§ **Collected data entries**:
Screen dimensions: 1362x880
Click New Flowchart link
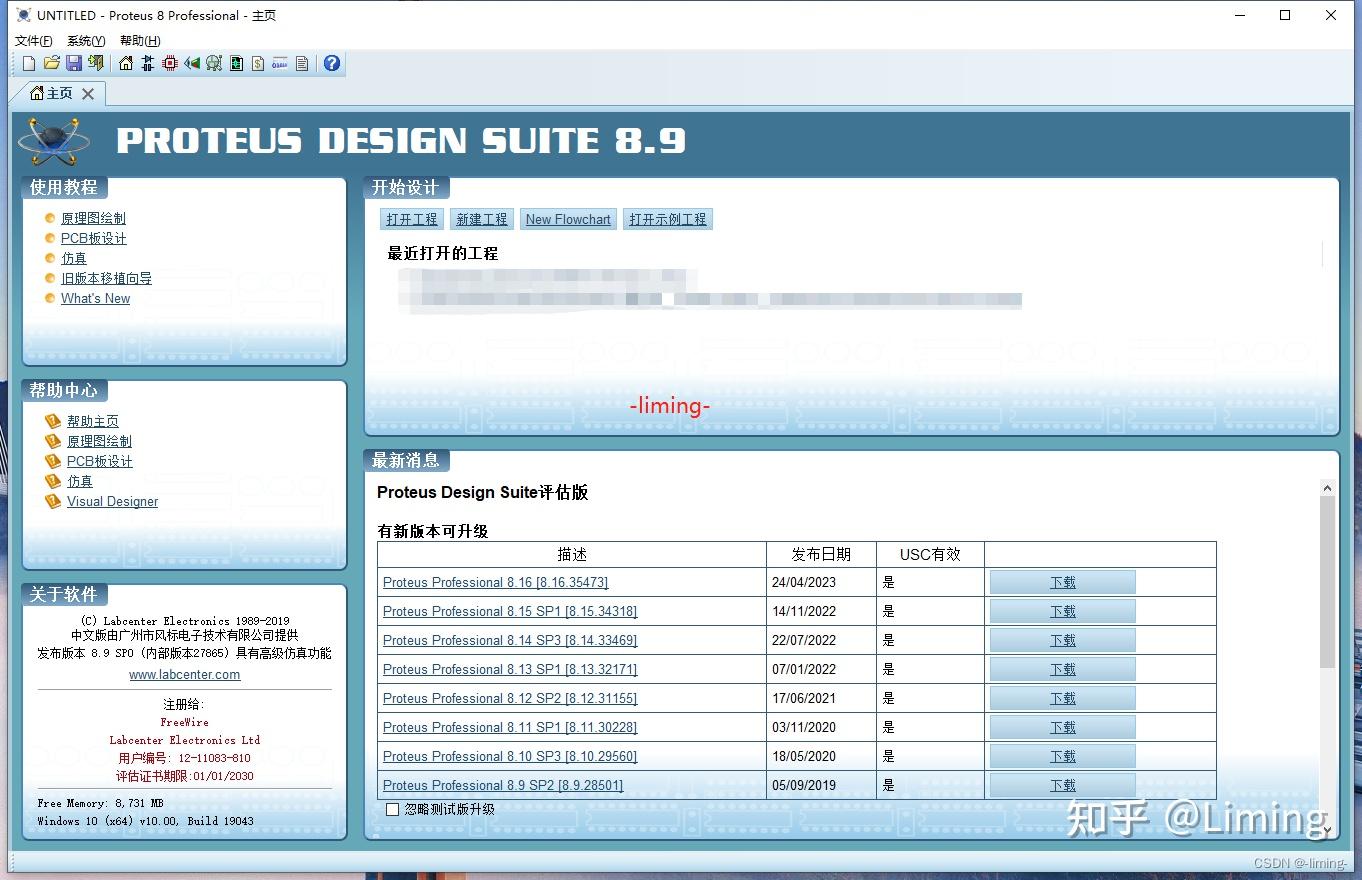[567, 219]
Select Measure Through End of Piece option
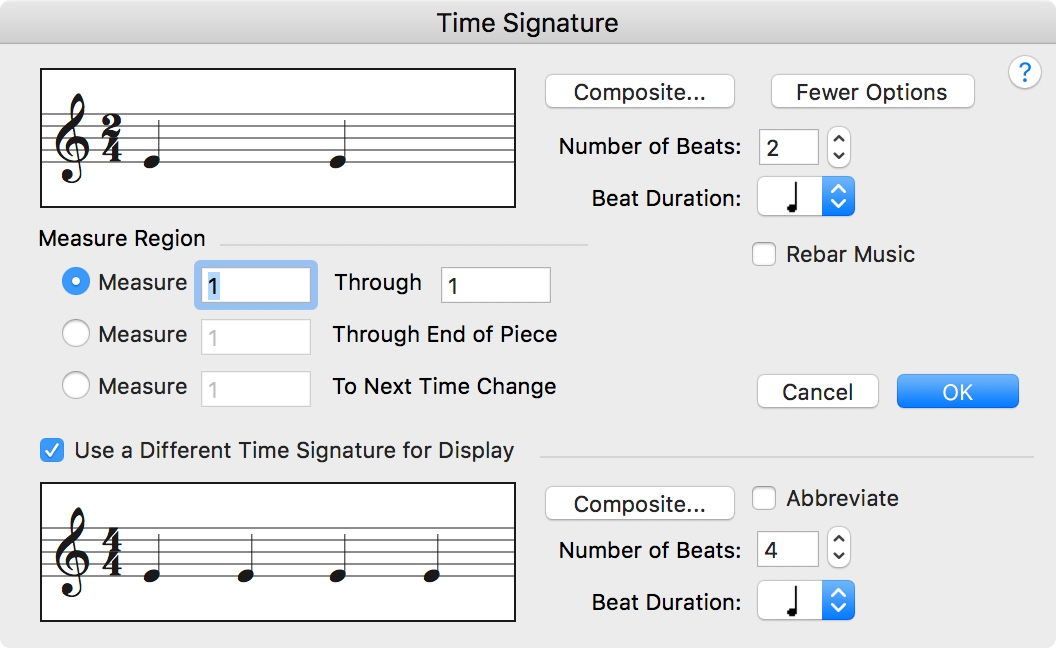The width and height of the screenshot is (1056, 648). pyautogui.click(x=76, y=335)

§ **Brief**:
Print the data above exactly, minus pictures.

§ **Answer below**:
Screen dimensions: 1362x880
Click New Flowchart link
[567, 219]
Select Measure Through End of Piece option
The width and height of the screenshot is (1056, 648). pyautogui.click(x=76, y=335)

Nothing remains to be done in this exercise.